Ameliorative effect of nano-pregabalin in gastrocnemius muscle of gamma irradiated rats with an experimental model of fibromyalgia: Crosstalk of Sirt3, IL-1β and PARP1 pathways

Background

Fibromyalgia (FM) is a complex syndrome with somatic symptoms connected to the operational state of muscles. Although radiotherapy is a cornerstone in cancer treatment, it is implicated in the aggravation of FM. Lately, formulation of medicines in nano-forms become of great prominence due to their prospective applications in medicine.
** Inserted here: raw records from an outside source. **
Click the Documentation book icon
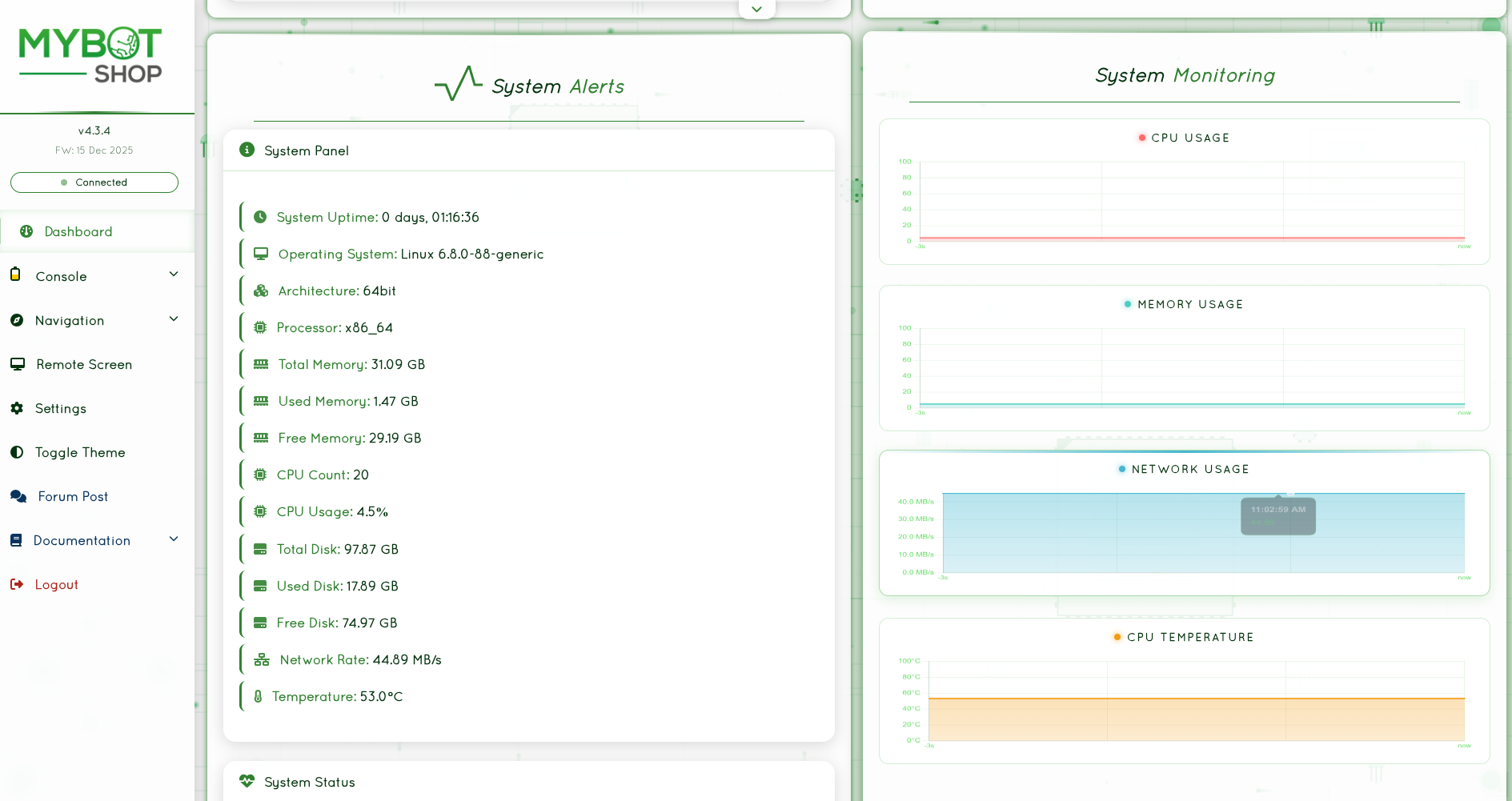Screen dimensions: 1512x801 pyautogui.click(x=16, y=540)
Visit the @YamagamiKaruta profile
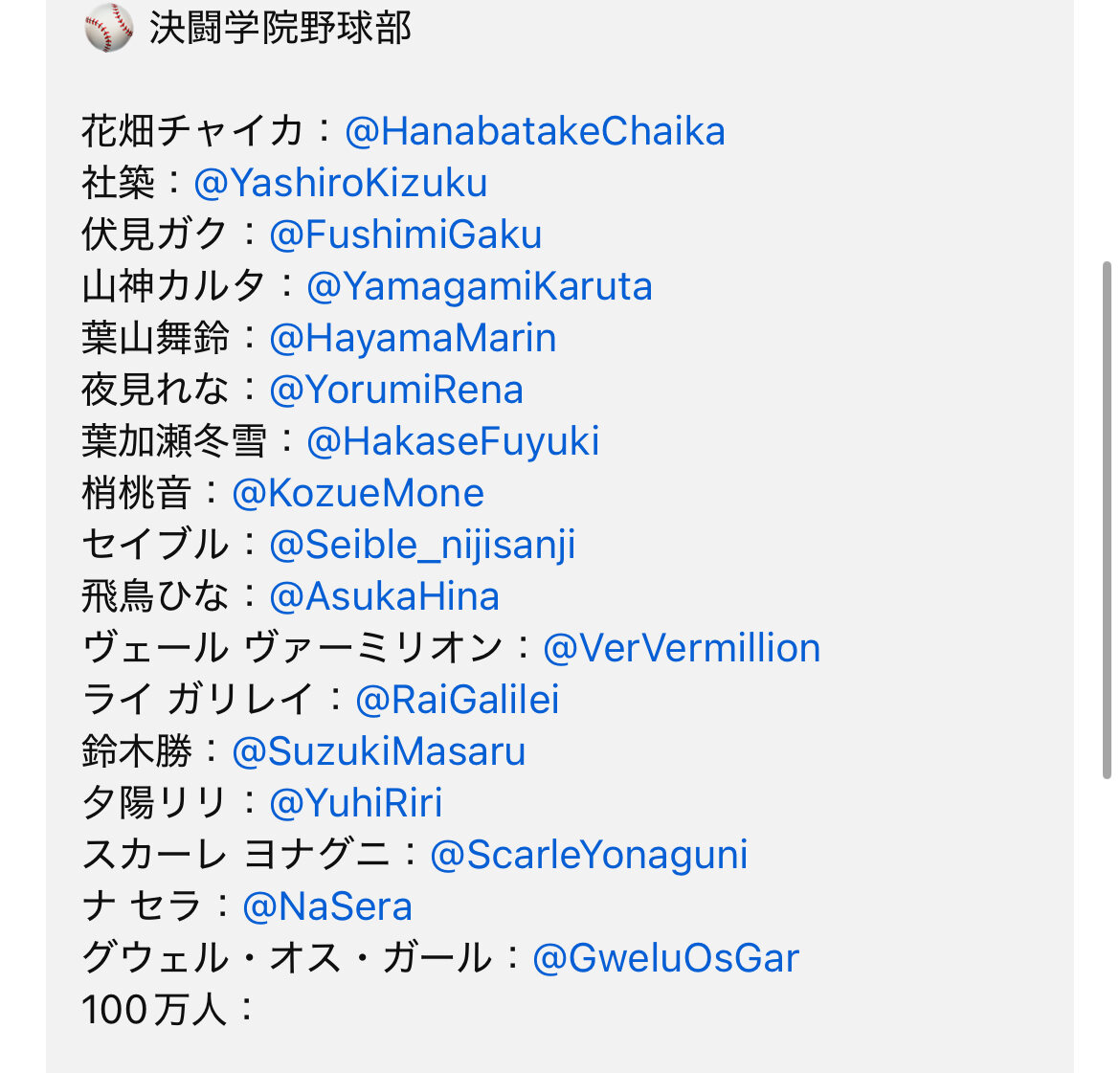The height and width of the screenshot is (1073, 1120). pyautogui.click(x=479, y=286)
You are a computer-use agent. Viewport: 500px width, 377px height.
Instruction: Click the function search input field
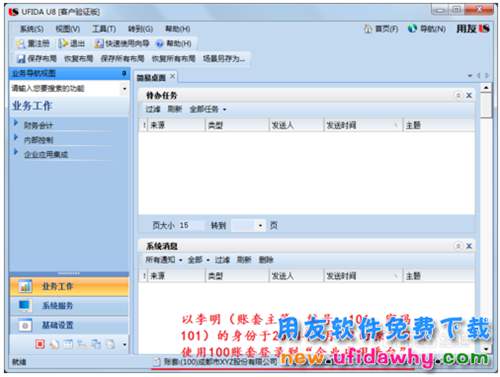point(65,89)

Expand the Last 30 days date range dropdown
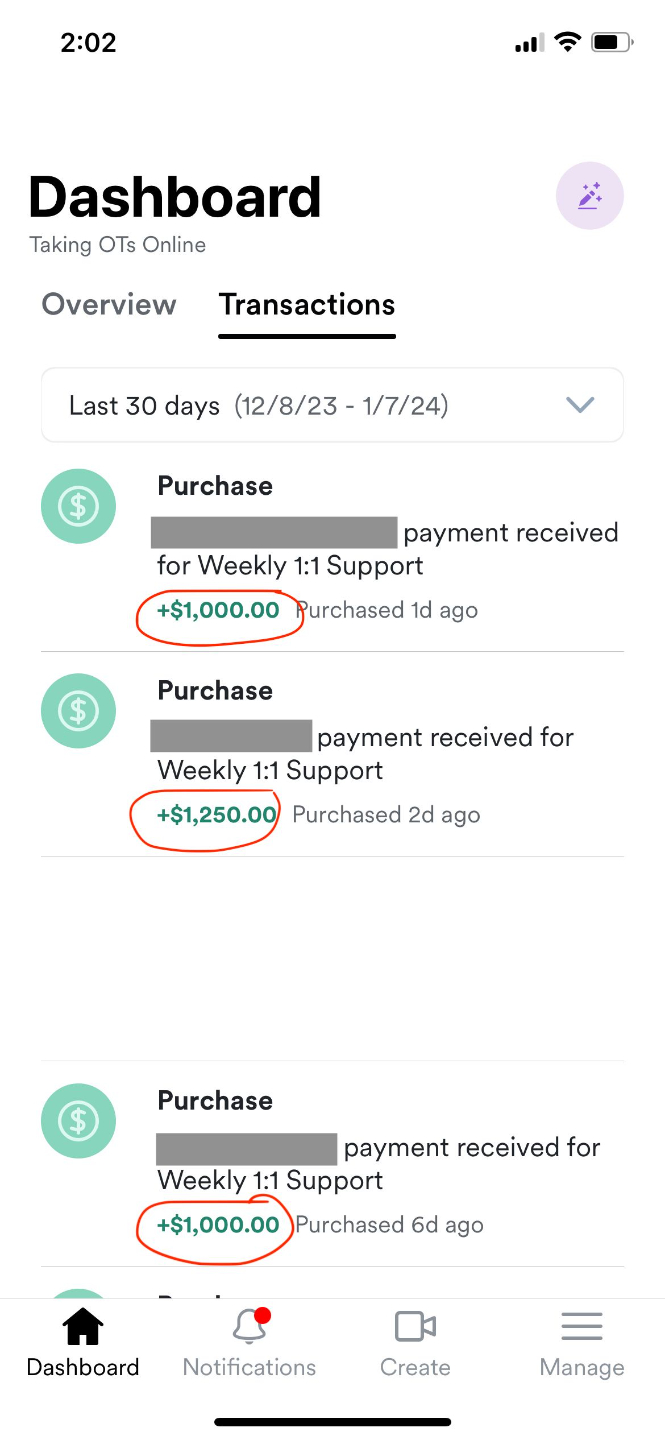(x=332, y=405)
So, this study aimed to assess possible therapeutic benefits of formulating pregabalin in a nono-form (N-PG) for managing FM during exposure to gamma radiation.

Methods

Gamma rays administered in fractionated doses (2 Gy/day) to male rats after one hour of s.c. injection of reserpine (1 mL/kg per day) to induce FM, then treated with single daily dose of (30 mg/kg, p.o.) PG or N-PG for ten successive days. Rats were subjected to behavioral tests, then sacrificed to obtain serum and gastrocnemius muscles.

Results

N-PG significantly antagonized reserpine-induced FM as proved by; the immobility and performance times in forced swim and rotarod performance tests, respectively were restored near to the normal time, serum IL-8 and MCP-1 chemokines were nearby the normal levels, mitigated oxidative stress through increasing total thiol, Sirt3, CAT enzyme and decreasing COX-1, inhibition of inflammation via IL-1β and MIF significant reduction, it possessed anti-apoptotic effect verified by decreasing PARP-1 and increasing Bcl-X_L, gastrocnemius muscles had minimal fibrosis levels as seen after Masson trichrome staining. Histopathological results were coincidence with biochemical inspection.

Conclusion

This study identifies N-PG as a novel drug that could be of a value in the management of FM particularly in cancer patients undergoing radiotherapy.